6. Look at the image upside down
What, what? Yes, you read that right — look at the image upside down.
There is a reason for this — it distracts the brain from the subject and you see only light and tones. When viewing an upside-down image, your eye will immediately move to the area that most attracts the viewer’s attention.
There are four things that naturally attract attention:
- The brightest area of the image (if it is not obvious, squint your eyes and all you will see is bright areas in the form of drops);
— The area with the greatest contrast;
- Sharpest focus (so if you’re shooting at f/16 and the whole image is sharp, you’ll need to make sure the subject is sharp and highlighted in some other way; shoot wide open at f/2.8 or wider to keep the subject sharp, and the rest of the image is blurry);
- Bright colors, especially warm ones: red, orange and yellow.
Therefore, if any of these four elements appear in the background, they will draw the viewer’s eye away from the subject.
When I look at the inverted image of flowers, I notice a lot of light near the vase.

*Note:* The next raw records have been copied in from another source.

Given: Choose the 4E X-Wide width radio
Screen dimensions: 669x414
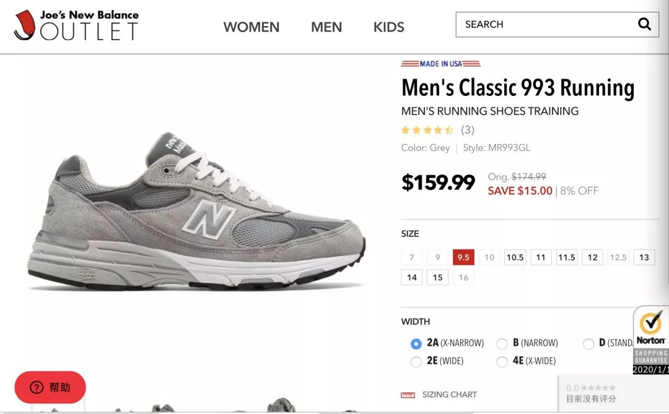Looking at the screenshot, I should [x=502, y=361].
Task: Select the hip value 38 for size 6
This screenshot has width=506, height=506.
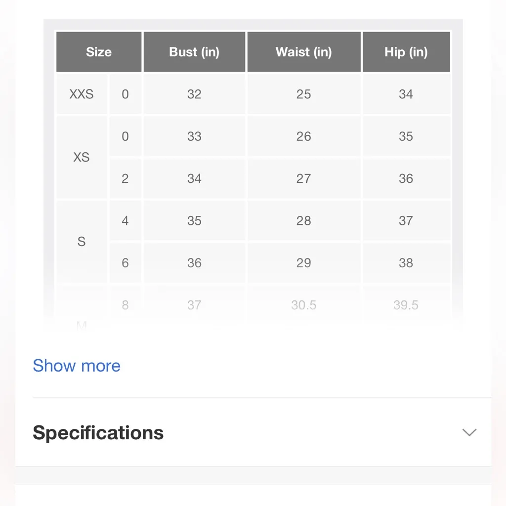Action: point(406,263)
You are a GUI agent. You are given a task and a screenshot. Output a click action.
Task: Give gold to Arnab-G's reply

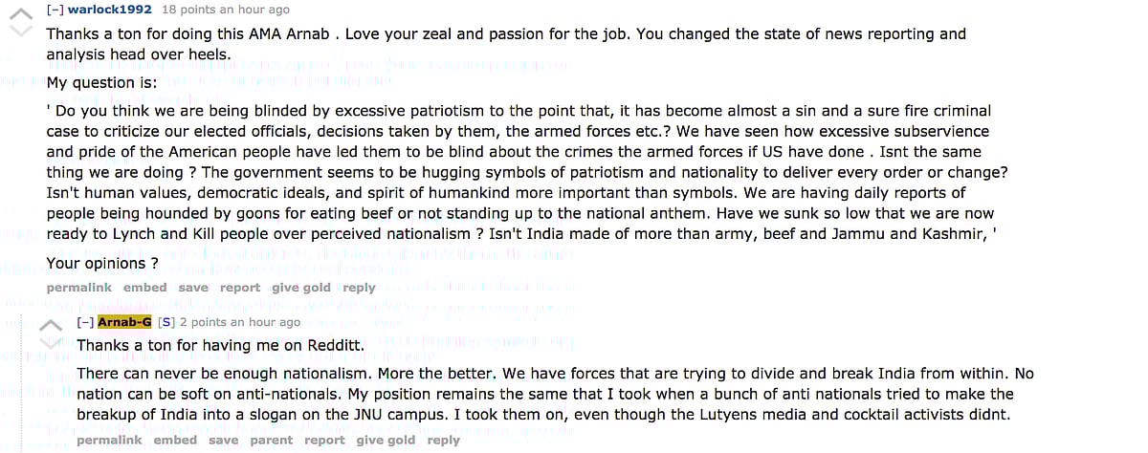tap(386, 441)
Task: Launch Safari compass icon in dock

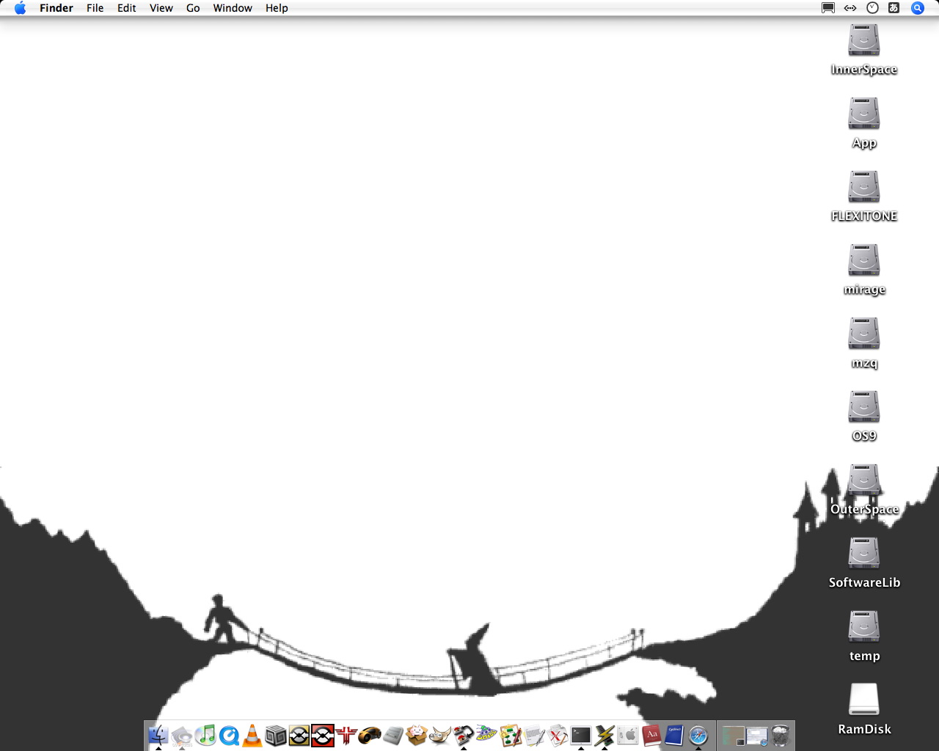Action: click(x=698, y=735)
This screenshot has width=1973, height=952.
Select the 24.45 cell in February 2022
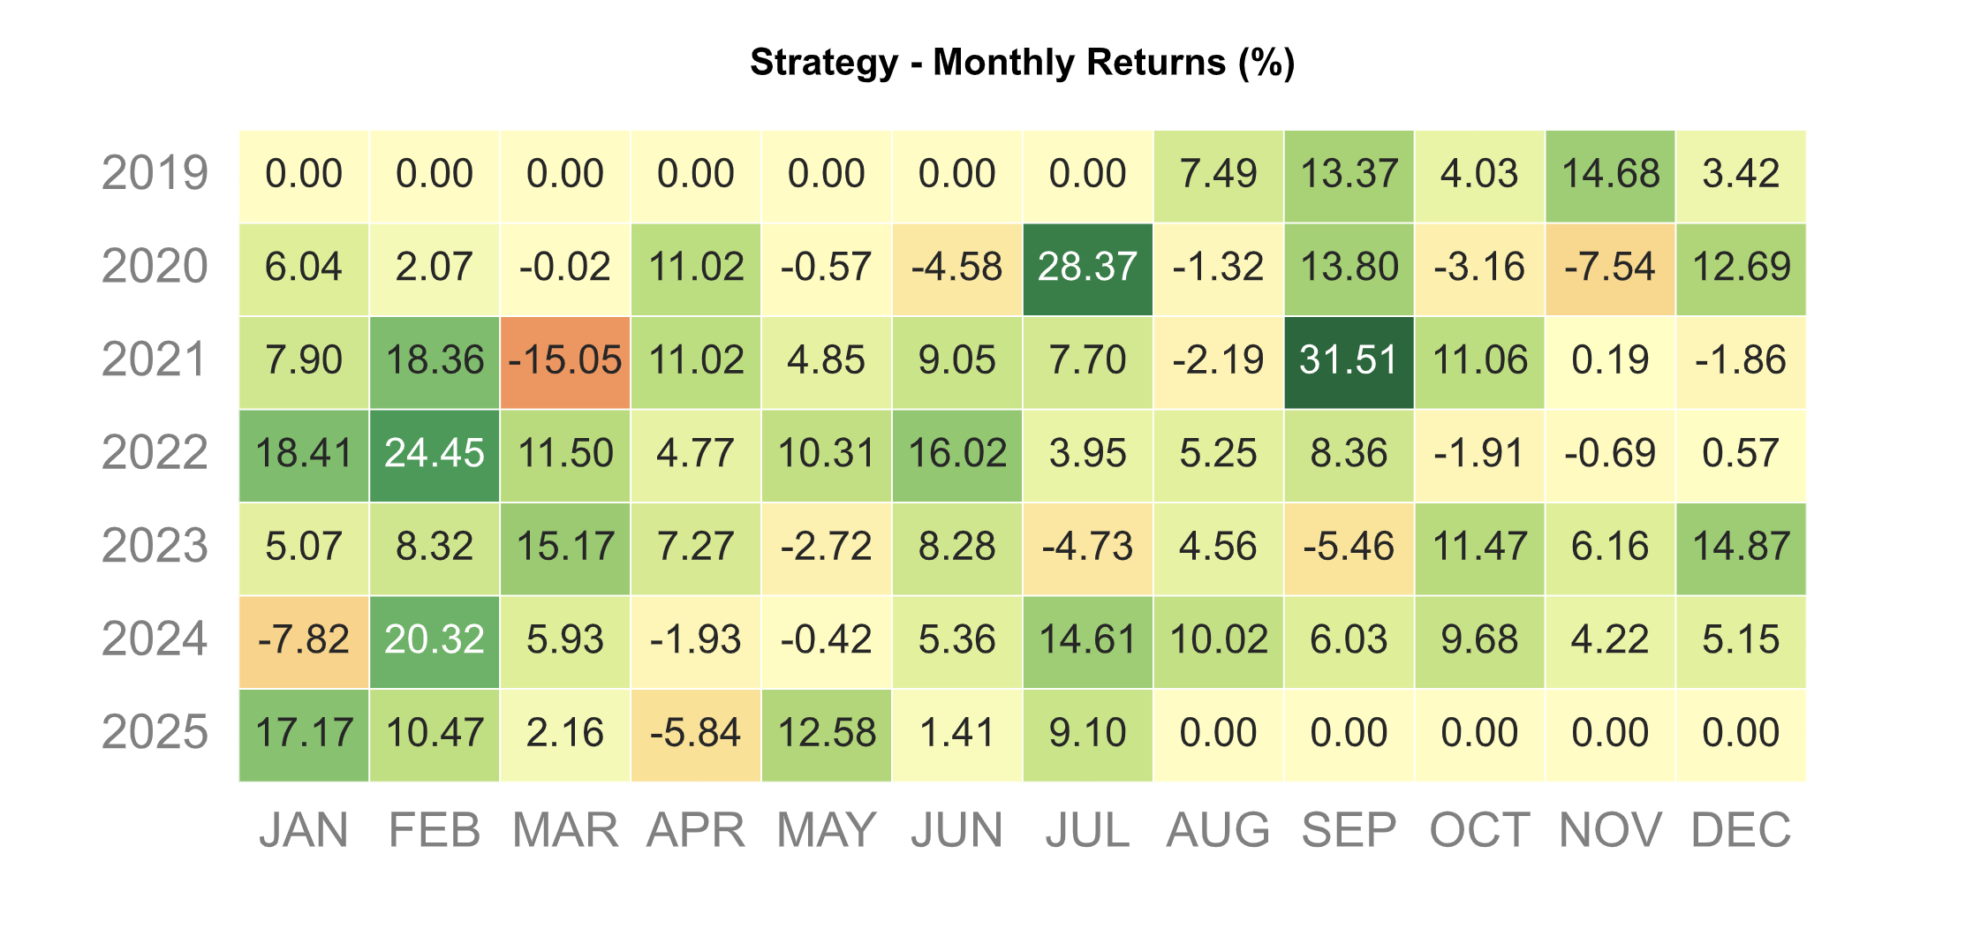(x=435, y=454)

While shooting, if you are not sure that the subject is the focus, turn the camera around and see what catches your eye. It takes seconds. If the focus is not on the main subject, think about what you can do to solve the problem and take another shot.
Sometimes you just need to move around a bit, because you can’t do that in computer post-processing.
When you later view images on a computer, use the same inverted image method. See if there are too bright areas or anything that can be cut off to improve the image and bring more focus to the subject.